James Daley

By James Daley

Brexit has proved nothing but a massive mess since the country voted for it two years ago. It's ripped a hole through our political system, which may prove irreparable, and it's clogged up our regulators with work that distracts from their wider purpose.

I'm an unashamed remainer. But as I've tried to come to terms with the result, I've been seeking some silver linings. And there is one very significant benefit in the world of personal finance which could be transformative.

One of the EU's biggest failures is the regulation that it has imposed on the UK's financial services industry. Where our markets are cross-border, it's scrutiny can be welcome. But in many of our domestic markets - such as general insurance and personal banking - it's rules have been clumsy and simply haven't fitted what is already a relatively sophisticated regulatory regime.

Burying consumers in paperwork

My particular bugbear is the mountain of disclosure regulation that has resulted in companies having to publish ever more documents which consumers aren't reading. The intention can't be argued with. Policymakers want to standardise language and documentation so that consumers can more easily compare and understand the products they are buying. But these requirements have been layered over existing rules and have left consumers with a mountain of paperwork which they don't read.

For me, the great opportunity that Brexit presents is to get rid of these documents. The Insurance Product Information Document, the new banking fees and charges document, the requirement to tell your customers, in English, that their documents are written in English.

Recently, the Payment Accounts Directive forced banks to start using standardised language for various banking terms. The result has been that some banks have made their documents less easy to understand.

Common sense has been washed down the plughole.

The FCA see the opportunity too...

So it was refreshing to hear the FCA chairman acknowledge these problems today - and perhaps give a nod towards the regulator's intention to make changes post Brexit.

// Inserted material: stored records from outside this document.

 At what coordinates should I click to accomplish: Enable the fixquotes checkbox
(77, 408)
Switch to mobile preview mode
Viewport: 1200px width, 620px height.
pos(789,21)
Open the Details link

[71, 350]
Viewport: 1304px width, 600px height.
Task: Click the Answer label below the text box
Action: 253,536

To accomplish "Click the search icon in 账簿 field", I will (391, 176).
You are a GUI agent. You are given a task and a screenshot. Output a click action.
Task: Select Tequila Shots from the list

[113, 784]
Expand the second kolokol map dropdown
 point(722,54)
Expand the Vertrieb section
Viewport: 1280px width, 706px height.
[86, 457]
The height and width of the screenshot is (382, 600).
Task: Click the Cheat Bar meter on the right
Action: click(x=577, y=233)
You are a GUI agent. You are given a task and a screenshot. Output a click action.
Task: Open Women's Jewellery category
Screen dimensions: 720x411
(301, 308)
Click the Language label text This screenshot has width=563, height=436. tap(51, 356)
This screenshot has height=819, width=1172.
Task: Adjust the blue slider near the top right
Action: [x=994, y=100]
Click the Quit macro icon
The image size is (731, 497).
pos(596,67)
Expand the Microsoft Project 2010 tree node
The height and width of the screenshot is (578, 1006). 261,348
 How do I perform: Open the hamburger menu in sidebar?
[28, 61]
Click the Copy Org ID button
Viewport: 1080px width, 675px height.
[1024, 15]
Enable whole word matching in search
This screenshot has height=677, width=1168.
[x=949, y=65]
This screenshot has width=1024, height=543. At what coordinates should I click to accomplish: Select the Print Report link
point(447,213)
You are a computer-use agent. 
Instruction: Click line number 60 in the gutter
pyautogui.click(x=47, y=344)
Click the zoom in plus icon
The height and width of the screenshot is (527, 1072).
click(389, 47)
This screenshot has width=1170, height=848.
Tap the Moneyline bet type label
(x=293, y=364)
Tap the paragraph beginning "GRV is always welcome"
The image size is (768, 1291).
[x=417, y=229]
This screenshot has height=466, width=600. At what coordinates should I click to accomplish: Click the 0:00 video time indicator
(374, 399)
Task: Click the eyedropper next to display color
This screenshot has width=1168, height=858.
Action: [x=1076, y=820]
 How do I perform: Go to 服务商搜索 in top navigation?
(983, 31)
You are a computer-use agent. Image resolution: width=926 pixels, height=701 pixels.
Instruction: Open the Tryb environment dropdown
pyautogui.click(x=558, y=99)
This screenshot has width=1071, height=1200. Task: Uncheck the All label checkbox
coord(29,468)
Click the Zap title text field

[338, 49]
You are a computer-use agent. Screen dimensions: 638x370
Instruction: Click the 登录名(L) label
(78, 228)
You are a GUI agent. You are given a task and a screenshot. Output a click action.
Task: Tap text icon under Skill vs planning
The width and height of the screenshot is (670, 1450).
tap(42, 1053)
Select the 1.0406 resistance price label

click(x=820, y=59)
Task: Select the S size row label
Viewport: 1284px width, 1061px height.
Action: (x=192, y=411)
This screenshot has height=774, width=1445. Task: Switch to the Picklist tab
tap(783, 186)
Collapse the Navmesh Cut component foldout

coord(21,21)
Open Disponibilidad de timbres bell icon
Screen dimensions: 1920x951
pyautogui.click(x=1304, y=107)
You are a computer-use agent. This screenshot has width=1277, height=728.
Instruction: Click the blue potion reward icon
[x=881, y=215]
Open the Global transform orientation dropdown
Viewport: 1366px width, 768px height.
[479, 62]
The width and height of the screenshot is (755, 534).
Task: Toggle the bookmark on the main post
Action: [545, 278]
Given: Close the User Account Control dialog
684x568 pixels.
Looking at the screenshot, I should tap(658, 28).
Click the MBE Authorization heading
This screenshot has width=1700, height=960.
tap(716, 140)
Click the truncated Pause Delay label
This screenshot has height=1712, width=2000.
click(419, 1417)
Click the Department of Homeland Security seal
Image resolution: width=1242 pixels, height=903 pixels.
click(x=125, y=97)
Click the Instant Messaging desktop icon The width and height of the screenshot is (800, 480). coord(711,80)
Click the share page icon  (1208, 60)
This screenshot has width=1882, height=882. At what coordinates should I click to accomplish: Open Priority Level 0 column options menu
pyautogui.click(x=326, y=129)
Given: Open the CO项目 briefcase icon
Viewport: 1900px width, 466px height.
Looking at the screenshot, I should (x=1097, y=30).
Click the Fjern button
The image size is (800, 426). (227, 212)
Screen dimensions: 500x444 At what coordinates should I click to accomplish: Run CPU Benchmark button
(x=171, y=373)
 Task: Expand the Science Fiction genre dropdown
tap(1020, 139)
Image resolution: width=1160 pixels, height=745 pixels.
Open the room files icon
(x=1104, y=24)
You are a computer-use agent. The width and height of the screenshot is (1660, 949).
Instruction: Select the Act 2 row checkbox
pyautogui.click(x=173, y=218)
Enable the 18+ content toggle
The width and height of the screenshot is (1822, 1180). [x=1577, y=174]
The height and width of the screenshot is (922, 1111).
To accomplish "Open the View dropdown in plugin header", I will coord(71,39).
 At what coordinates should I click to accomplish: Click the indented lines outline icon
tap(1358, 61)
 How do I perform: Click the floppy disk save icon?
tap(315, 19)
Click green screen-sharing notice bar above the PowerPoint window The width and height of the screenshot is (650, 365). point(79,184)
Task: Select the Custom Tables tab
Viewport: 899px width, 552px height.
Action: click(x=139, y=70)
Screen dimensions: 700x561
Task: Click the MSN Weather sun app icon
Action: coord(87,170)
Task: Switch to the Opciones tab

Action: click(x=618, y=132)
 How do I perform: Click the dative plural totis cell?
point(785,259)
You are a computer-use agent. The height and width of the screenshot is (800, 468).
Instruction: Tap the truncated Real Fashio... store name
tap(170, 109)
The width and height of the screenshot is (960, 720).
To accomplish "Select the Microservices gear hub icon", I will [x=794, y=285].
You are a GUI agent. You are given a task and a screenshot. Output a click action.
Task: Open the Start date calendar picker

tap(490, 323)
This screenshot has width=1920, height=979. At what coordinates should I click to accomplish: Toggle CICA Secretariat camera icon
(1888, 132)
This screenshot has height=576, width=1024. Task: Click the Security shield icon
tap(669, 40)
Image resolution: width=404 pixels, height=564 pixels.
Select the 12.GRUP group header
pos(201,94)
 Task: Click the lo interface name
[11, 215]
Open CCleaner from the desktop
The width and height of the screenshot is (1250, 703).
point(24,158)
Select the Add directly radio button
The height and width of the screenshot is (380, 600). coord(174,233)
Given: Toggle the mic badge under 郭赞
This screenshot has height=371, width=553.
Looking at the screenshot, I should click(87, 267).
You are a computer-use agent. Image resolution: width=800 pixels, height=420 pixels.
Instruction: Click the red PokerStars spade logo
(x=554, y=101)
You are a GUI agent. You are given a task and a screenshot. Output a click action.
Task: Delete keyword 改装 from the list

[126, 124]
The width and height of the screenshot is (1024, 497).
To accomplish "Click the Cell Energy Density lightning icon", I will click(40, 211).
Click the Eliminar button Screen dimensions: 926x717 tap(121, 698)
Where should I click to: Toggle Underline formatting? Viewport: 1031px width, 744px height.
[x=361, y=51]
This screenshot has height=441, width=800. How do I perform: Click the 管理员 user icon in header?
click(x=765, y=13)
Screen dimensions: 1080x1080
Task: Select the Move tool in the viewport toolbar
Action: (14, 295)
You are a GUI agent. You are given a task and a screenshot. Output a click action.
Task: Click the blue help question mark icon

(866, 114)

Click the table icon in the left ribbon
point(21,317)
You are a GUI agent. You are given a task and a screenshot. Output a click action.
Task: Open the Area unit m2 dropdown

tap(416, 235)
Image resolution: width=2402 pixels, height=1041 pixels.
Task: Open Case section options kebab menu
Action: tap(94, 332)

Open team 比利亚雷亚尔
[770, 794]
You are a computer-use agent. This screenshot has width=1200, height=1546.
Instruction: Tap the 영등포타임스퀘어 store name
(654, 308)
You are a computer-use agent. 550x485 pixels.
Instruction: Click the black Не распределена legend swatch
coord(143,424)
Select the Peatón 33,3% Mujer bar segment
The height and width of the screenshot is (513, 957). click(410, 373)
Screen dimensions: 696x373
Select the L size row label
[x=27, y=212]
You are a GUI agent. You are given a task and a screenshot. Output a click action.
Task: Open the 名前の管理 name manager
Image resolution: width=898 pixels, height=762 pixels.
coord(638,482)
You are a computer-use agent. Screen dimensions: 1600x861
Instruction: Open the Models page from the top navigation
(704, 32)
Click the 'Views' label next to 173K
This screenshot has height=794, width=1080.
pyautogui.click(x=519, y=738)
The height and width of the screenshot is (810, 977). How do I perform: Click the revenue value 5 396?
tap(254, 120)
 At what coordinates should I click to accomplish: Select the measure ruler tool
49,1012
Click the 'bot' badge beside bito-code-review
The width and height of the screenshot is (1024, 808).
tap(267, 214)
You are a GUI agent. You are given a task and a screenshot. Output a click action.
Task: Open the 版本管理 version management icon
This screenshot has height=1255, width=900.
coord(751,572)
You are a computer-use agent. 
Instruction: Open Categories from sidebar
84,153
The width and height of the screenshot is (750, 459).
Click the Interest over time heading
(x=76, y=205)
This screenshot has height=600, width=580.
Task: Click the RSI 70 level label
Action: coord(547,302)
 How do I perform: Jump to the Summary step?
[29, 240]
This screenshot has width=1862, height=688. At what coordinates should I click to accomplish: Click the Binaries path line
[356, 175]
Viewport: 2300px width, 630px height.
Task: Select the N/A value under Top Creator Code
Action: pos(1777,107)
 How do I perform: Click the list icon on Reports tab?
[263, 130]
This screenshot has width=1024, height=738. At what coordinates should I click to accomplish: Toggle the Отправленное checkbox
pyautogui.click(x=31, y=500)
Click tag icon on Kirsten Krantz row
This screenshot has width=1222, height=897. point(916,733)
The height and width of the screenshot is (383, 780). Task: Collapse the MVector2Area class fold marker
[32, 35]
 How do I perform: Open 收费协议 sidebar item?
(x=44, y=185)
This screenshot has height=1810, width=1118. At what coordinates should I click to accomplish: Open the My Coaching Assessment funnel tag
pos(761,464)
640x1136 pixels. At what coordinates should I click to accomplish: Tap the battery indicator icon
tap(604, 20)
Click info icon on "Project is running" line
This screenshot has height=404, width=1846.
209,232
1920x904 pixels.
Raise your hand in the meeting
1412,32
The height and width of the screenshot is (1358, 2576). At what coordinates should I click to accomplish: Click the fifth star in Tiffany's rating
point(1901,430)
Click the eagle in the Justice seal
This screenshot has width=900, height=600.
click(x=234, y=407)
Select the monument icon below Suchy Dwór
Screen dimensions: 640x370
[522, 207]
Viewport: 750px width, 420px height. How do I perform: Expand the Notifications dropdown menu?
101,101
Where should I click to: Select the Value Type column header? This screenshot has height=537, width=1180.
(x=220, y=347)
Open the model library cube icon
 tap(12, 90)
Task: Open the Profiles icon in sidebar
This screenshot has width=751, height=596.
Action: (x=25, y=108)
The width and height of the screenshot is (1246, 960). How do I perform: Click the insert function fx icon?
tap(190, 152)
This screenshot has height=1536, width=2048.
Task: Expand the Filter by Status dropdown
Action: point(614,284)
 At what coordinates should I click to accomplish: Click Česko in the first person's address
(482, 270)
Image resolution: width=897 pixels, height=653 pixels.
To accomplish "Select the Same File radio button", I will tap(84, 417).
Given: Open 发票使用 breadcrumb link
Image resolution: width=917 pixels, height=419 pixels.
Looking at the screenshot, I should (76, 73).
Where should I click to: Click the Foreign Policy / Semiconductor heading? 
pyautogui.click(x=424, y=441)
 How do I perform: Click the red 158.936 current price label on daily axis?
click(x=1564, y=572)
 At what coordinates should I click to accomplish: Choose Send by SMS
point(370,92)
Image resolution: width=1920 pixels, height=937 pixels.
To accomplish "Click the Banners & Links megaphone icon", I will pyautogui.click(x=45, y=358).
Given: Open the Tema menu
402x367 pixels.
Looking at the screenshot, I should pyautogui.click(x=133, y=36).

Here's an extract from FCA chairman Charles Randell's speech made today:

As Chair of the FCA, I am struck by the fact that both consumer and industry representatives have many of the same complaints about regulation. For example, they have the same complaints about customer onboarding procedures, disclosures and paperwork requirements.

At the same time, behavioural scientists have found that personalised, targeted explanations of key facts to consumers are far more effective at promoting their engagement with financial decisions than disclosing everything there is to know about them in a bewildering sheaf of paperwork.

Mr Randell rightly points out that less communication can be more effective - a fact that many companies allow themselves to lose sight of, as they surrender to the mountain of regulatory requirements they have to comply with.

Even in this current regime, there are often ways around these rules. We recently worked with a bank helping them look again at the Payment Accounts Directive requirements - to ensure they didn't damage their documents while implementing these rules. It's not always easy - but there is usually a sensible path through.

But let's keep the pressure up to rethink the whole disclosure regime post-Brexit.